* _RECORDS SUPPLIED_:
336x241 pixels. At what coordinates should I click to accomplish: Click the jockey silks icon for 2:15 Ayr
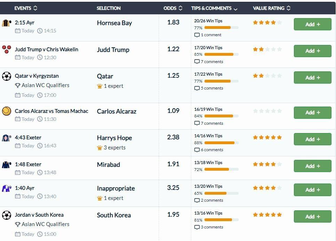pos(6,23)
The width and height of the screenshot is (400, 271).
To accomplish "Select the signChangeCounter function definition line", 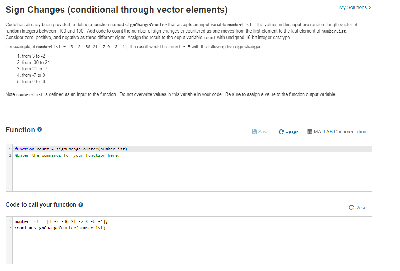I will pos(70,149).
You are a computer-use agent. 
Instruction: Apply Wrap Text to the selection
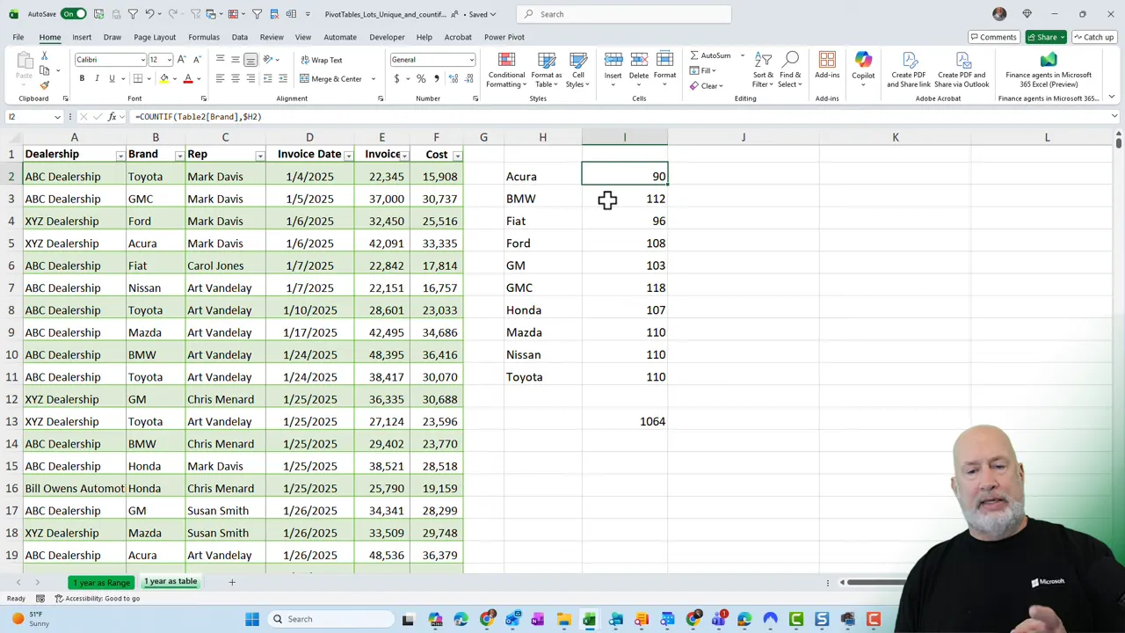322,60
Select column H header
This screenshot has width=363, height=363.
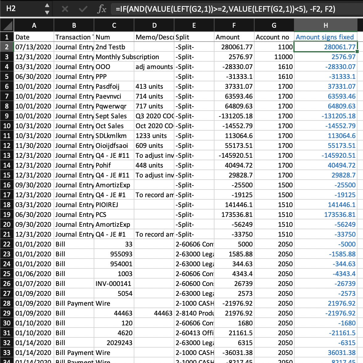point(326,25)
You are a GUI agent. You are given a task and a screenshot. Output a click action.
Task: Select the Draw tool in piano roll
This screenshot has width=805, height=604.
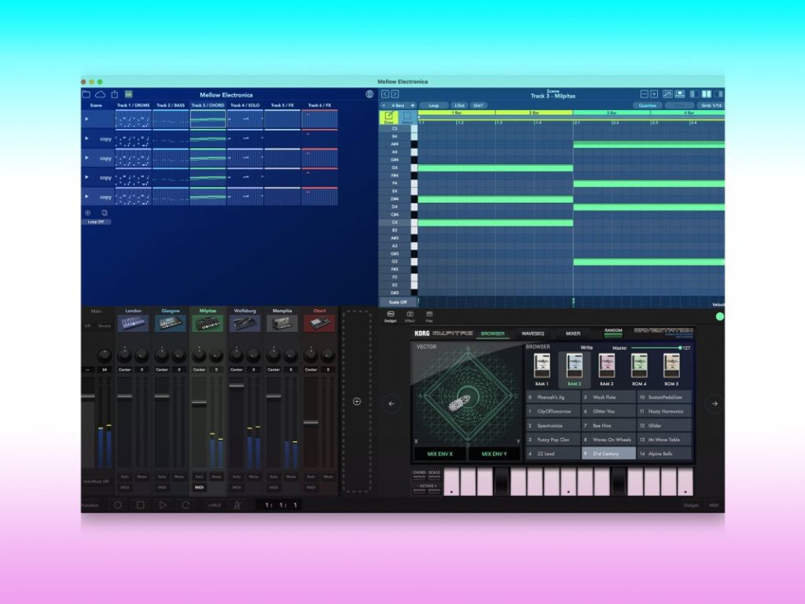tap(388, 117)
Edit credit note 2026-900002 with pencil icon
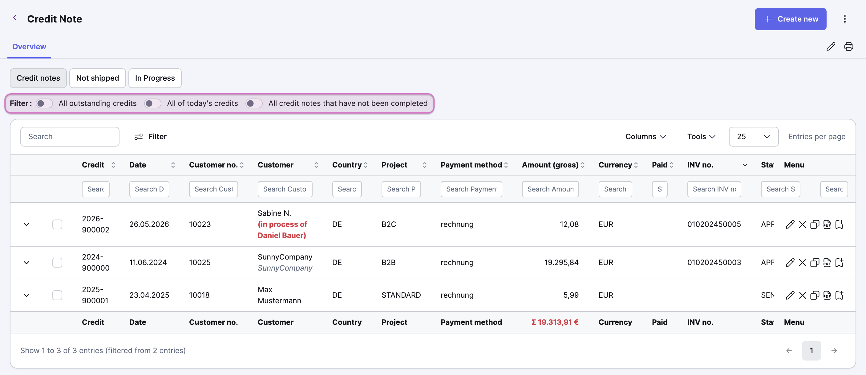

* _ACTION ITEM_:
Using the records above, copy all lines that include the word "agent".

* _RESPONSE TO THE TASK_:
You are a computer-use agent. 
You are a GUI agent. You are given a task and a screenshot. Output a click action.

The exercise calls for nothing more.